SCS Software s.r.o.
- Company type: Private
- Industry: Video games
- Founded: 1997; 29 years ago
- Headquarters: Prague, Czech Republic
- Area served: Worldwide
- Key people: Pavel Šebor (CEO); Martin Cesky; Petr Šebor;
- Products: 18 Wheels of Steel; Truck Simulator;
- Revenue: 556,889,000 Czech koruna (2019)
- Operating income: 363,618,000 Czech koruna (2019)
- Net income: 298,456,000 Czech koruna (2019)
- Total assets: 1,125,254,000 Czech koruna (2019)
- Number of employees: 400 (2025)
- Website: scssoft.com

= SCS Software =

Video game developer from the Czech Republic

SCS Software s.r.o. is a video game developer based in Prague, Czech Republic. It primarily produces simulation games for Microsoft Windows, macOS, and Linux, including the 18 Wheels of Steel and Truck Simulator series. The name is an initialism based on the surnames of the three founders, Pavel Šebor, Martin Český and Petr Šebor.

== Games ==
=== Bus Driver ===
SCS released a bus driving simulator, Bus Driver, in 2007. Later in 2014, an iOS version of Bus Driver was released, Bus Driver – Pocket Edition.

=== Hunting Unlimited ===
The Hunting Unlimited series consists of games Hunting Unlimited, Hunting Unlimited 2, Hunting Unlimited 3, Hunting Unlimited 4, Hunting Unlimited 2008, Hunting Unlimited 2009 and Hunting Unlimited 2010.

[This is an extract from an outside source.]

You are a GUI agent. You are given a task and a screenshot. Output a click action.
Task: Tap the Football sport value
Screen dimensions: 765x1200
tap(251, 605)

Hunting Unlimited 2 was released on 30 September 2003.

=== 18 Wheels of Steel ===

The 18 Wheels of Steel series primarily focuses on North America. The series was published by ValuSoft from 2002, with Hard Truck: 18 Wheels of Steel, to 2011, with 18 Wheels of Steel: Extreme Trucker 2.

=== Truck Simulator ===

The Truck Simulator series includes Euro Truck Simulator, published in 2008 and its sequel game, Euro Truck Simulator 2, which was released in 2012. Both games focus on truck/lorry driving in European countries, such as the United Kingdom, Germany, the Czech Republic, Luxembourg, Italy, France, Belgium, the Netherlands, Austria, and Switzerland. SCS Software has released a number of maps as downloadable content (DLC) for Euro Truck Simulator 2. The first DLC, "Going East!" was released in late 2013, and includes a number of Central European countries; adding Hungary and expanding on the Czech Republic, Slovakia and Poland. A further map expansion for Scandinavia; including Denmark, Norway and Sweden; was released on 6 May 2015. The update also included licensed Mercedes-Benz trademarks and branding. Further map DLCs included "Vive la France" on 5 December 2016 expanding further into France, and "Italia" on 5 December 2017 adding to the game's coverage of Italy. Released on 29 November 2018, "Beyond the Baltic Sea" expanded across Latvia, Lithuania, Estonia, and parts of Russia and Finland, and "Road to the Black Sea" added Romania, Bulgaria, and the Thrace region of Turkey on 5 December 2019. "Iberia", released 8 April 2021, added Spain and Portugal. Future plans as of 2023 include "West Balkans" and "Heart of Russia" DLCs, although the latter has been delayed indefinitely due to concerns over the 2022 Russian invasion of Ukraine.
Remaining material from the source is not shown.